Whereas Kaliai express community by working together, RVers create community by sharing labour.  For example, at the Hot Spring LTVA in southern California, in the early 1980s RVers who wintered there approached business people in the nearest town, Holtville, for contributions of supplies to develop the spring. Volunteers from the LTVA used this assistance to build two spring-fed hot tubs, put in a cement pad, and install two hot showers for use of the residents.Each Monday morning, all LTVA residents were invited to bring bleach and other cleaning supplies to the spring. There they drained the hot tubs and then disinfected and cleaned the concrete slab, tubs, and shower area. The hot spring area has become a free spa and a social centre where residents can relax and talk with fellow volunteers and enjoy companionship and community.

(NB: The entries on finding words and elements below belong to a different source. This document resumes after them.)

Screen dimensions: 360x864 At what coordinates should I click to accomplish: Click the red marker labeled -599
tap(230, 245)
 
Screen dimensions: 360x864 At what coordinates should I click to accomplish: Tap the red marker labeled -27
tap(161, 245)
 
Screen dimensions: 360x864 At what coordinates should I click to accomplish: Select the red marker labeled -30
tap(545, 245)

The hot springs area has become a spa and social centre

The Escapees RV club self-consciously encourages all members to participate in regular cleaning and maintenance chores, partly to keep costs down but, more importantly, in order to develop a community spirit. Cathie Carr, the CEO of the club wrote the following about inclusion in community (Carr 1993:5): "I believe if you want to enter a circle, you can just erase the lines. It is up to you to make the first move. It is up to you to become a part of the community."

The term "community" is loosely defined as a group of people living in the same locality. It can be a town, an RV park, or a rally location. In every case, the best way to break the ice is to volunteer to help. Inclusion is a guaranteed result. There are a number of ways that Escapees volunteer: they serve food at community meals, they help cook or clean up after the meals, the clean the clubhouse, police the grounds, work as everything from organizers to parking staff at rallies.

Rainbow builder at work

They also become Rainbow Builders. These are Escapees members who give their labour to help build parks in exchange for their sites during the labouring period. Many of them do this work because they plan to have a lot in the park, but others - like the elderly gentleman driving the heavy equipment in the photograph - volunteer in order to contribute to the SKP community and because they assume reciprocity. Sometime in the future, they believe, somebody else will help to create the park where they will want a home base. Mutual help also helps to create community among RVers. Almost all new RVers are astonished when strangers offer to help with problems ranging from the trivial to the serious. It is a standing joke - but one based on fact - that if you want to meet people in an RV park all you have to do is raise your hood. Anyone in trouble is assured several helping hands. Fellow RVers offer everything from the use of a tool, or an extra hose to enable you to use a water tap that's just out of reach, to the use of a car for transportation if your spouse is hospitalized with a sudden, acute illness. The importance of sharing and help in creating community among RVers is well expressed by full-time RVers and Escapees members Karen and Scott Bonis: "A most important part of my reality is the sense of community I feel whenever we are with other Escapees. For us there is the clear feeling of being with family. There is no question in my mind that, if some problem should befall us, there would be many, many people who would be willing to go way out of their way in order to help. And we would be happy to do the same for the others in the group. It is a very special bond that is one of the cornerstones of my reality" (Bonis and Bonis 1993:22).